Monday, September 29, 2008

listening


This morning I was meeting with my staff and we were talking about a book we're going through called "Listening to God." At first it seems like it would be just another self-help thing with 7 easy steps to hearing the Lord. I've seen so many books, articles, and sermons that take that approach, and truthfully I didn't want anymore. I opened it up, read the first chapter and it blew me away. He starts by talking about his wife's slow death of cancer and how it acted as a catalyst to bring him to his knees and cry out for the Lord. He showed how suffering plays a crucial role for many people in showing them their need for God. Some people would say that this is proof that we have "made God up" to suit our needs or provide outside help for ourselves when we're hurting, but I think that it's just the opposite. God moves during this time. It's not just a conjuring up of feelings that goes on when we hurt and look for an explanation, it's an active moment of intervention in our lives on the part of God. Similar to the way that the wind blows without our doing or consent and physically affects us. Need brings about provision. Talk to the countless number of people that have spent time serving in abject poverty and ask them about the crazy ways people get their needs met. It's more tangible. We don't need the provision of God in our every day lives. We've already "provided" it all for ourselves. If we do ask God for something it's usually emotional or theoretical. How often is it a basic human need? How often do we hear his clear answer? How often do we wait until he speaks? There seems to be a connection with suffering/need and hearing the voice of the Lord. Read the Bible and see when He shows up most.

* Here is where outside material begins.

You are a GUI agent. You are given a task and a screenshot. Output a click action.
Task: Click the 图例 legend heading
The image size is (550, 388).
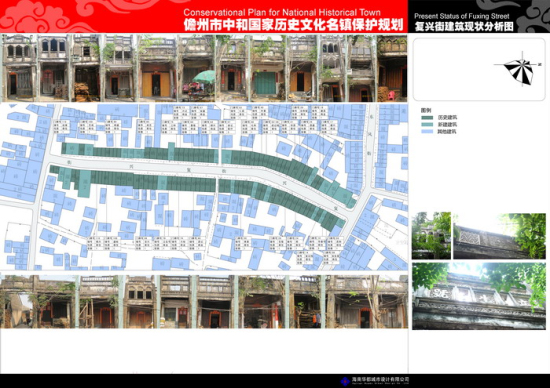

Sunday, September 28, 2008

football


Right now I'm sitting on my couch and watching the undefeated Broncos lose to the winless (in their last 12 games) Chiefs. I've had to re-realize that "it's just a football game" over and over again in my life. When I sit down and watch my team play I don't want to see them lose, and as much as I would like to I don't want to see just a "good game." I want them to win and win big. It's nice to pull for a team that dominates...but seriously, how often does that happen? It sure doesn't happen with the teams that I cheer for. (check out Texas A&M for example...) I've started thinking to all the times that a team I love loses and it puts me in a bad mood. All the times that I'll yell my face off at a game, only to be dissappointed when my team get's their butt kicked. Don't get me wrong, I love sports and there is an element of it that's fun regardless of the outcome, but most of the time my heart and emotions get away from me. Maybe it's just that I'm an overly passionate person, or maybe it's normal...either way I don't like it. I feel like we can easily put the passions, interests, and hobbies ahead of the more important things in our lives. I think I can border on "worship" of these things sometimes. When all put in perspective, I realize that dudes I don't know playing catch and tackle in front of thousands of people shouldn't determine my mood. For better or for worse. I think to all the people who put their identity in things like this (sports, politics, work, cars, relationships, etc...) and I don't want to be one of them anymore. I have one God.